### What the task requires
An identical copy of every entry below is the required output.

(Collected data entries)
***
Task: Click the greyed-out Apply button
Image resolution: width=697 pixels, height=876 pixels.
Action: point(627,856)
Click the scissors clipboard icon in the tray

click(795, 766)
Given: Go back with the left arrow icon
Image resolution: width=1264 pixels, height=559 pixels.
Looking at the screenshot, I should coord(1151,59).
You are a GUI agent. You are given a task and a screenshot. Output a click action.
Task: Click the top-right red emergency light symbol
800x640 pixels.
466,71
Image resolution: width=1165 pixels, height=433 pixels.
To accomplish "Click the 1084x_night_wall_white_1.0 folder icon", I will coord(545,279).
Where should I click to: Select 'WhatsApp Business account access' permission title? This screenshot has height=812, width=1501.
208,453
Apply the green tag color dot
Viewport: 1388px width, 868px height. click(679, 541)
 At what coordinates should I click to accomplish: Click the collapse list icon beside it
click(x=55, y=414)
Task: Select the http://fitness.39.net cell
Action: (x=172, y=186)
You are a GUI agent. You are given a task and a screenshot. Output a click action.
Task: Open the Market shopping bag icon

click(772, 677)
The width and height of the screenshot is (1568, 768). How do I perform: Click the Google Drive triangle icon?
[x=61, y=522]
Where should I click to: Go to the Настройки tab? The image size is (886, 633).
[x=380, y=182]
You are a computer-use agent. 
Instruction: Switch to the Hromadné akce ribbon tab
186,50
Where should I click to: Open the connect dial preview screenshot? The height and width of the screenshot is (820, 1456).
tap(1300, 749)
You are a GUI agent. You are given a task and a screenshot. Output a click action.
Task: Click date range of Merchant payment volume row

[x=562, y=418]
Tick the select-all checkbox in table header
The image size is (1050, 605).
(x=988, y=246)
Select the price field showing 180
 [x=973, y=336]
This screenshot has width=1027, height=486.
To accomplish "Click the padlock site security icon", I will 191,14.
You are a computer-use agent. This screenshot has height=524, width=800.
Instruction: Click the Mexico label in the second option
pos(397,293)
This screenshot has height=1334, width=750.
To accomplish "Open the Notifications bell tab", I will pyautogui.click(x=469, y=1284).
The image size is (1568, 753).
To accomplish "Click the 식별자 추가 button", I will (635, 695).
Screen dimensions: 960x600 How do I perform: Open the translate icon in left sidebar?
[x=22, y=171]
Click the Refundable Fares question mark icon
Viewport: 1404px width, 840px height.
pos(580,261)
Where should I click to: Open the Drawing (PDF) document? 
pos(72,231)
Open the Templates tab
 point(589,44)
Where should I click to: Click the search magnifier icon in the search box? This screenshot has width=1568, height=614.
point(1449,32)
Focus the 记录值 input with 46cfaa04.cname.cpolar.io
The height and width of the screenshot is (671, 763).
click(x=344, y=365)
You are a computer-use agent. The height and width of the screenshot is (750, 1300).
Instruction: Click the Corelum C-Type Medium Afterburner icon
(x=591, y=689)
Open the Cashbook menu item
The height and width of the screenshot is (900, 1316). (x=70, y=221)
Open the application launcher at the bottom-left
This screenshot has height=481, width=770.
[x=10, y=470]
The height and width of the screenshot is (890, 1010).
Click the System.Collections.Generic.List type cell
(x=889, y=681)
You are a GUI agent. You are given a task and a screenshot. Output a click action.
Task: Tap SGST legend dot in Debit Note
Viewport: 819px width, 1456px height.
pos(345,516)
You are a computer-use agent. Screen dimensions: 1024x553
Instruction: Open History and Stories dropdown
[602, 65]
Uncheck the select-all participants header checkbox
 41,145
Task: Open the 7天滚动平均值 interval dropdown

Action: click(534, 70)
***
### Exercise response
Task: Click the greyed-out Apply button
Image resolution: width=697 pixels, height=876 pixels.
Action: point(627,856)
Click the scissors clipboard icon in the tray

click(795, 766)
Given: Go back with the left arrow icon
Image resolution: width=1264 pixels, height=559 pixels.
Looking at the screenshot, I should coord(1151,59).
You are a GUI agent. You are given a task and a screenshot. Output a click action.
Task: Click the top-right red emergency light symbol
800x640 pixels.
466,71
Image resolution: width=1165 pixels, height=433 pixels.
To accomplish "Click the 1084x_night_wall_white_1.0 folder icon", I will coord(545,279).
Where should I click to: Select 'WhatsApp Business account access' permission title? This screenshot has height=812, width=1501.
208,453
Apply the green tag color dot
Viewport: 1388px width, 868px height. click(679, 541)
 At what coordinates should I click to accomplish: Click the collapse list icon beside it
click(x=55, y=414)
Task: Select the http://fitness.39.net cell
Action: (x=172, y=186)
You are a GUI agent. You are given a task and a screenshot. Output a click action.
Task: Open the Market shopping bag icon

click(772, 677)
The width and height of the screenshot is (1568, 768). How do I perform: Click the Google Drive triangle icon?
[x=61, y=522]
Where should I click to: Go to the Настройки tab? The image size is (886, 633).
[x=380, y=182]
You are a computer-use agent. 
Instruction: Switch to the Hromadné akce ribbon tab
186,50
Where should I click to: Open the connect dial preview screenshot? The height and width of the screenshot is (820, 1456).
tap(1300, 749)
You are a GUI agent. You are given a task and a screenshot. Output a click action.
Task: Click date range of Merchant payment volume row

[x=562, y=418]
Tick the select-all checkbox in table header
The image size is (1050, 605).
(x=988, y=246)
Select the price field showing 180
 [x=973, y=336]
This screenshot has width=1027, height=486.
To accomplish "Click the padlock site security icon", I will 191,14.
You are a computer-use agent. This screenshot has height=524, width=800.
Instruction: Click the Mexico label in the second option
pos(397,293)
This screenshot has height=1334, width=750.
To accomplish "Open the Notifications bell tab", I will pyautogui.click(x=469, y=1284).
The image size is (1568, 753).
To accomplish "Click the 식별자 추가 button", I will (635, 695).
Screen dimensions: 960x600 How do I perform: Open the translate icon in left sidebar?
[x=22, y=171]
Click the Refundable Fares question mark icon
Viewport: 1404px width, 840px height.
pos(580,261)
Where should I click to: Open the Drawing (PDF) document? 
pos(72,231)
Open the Templates tab
 point(589,44)
Where should I click to: Click the search magnifier icon in the search box? This screenshot has width=1568, height=614.
point(1449,32)
Focus the 记录值 input with 46cfaa04.cname.cpolar.io
The height and width of the screenshot is (671, 763).
click(x=344, y=365)
You are a computer-use agent. The height and width of the screenshot is (750, 1300).
Instruction: Click the Corelum C-Type Medium Afterburner icon
(x=591, y=689)
Open the Cashbook menu item
The height and width of the screenshot is (900, 1316). (x=70, y=221)
Open the application launcher at the bottom-left
This screenshot has height=481, width=770.
[x=10, y=470]
The height and width of the screenshot is (890, 1010).
Click the System.Collections.Generic.List type cell
(x=889, y=681)
You are a GUI agent. You are given a task and a screenshot. Output a click action.
Task: Tap SGST legend dot in Debit Note
Viewport: 819px width, 1456px height.
pos(345,516)
You are a computer-use agent. Screen dimensions: 1024x553
Instruction: Open History and Stories dropdown
[602, 65]
Uncheck the select-all participants header checkbox
 41,145
Task: Open the 7天滚动平均值 interval dropdown

Action: click(534, 70)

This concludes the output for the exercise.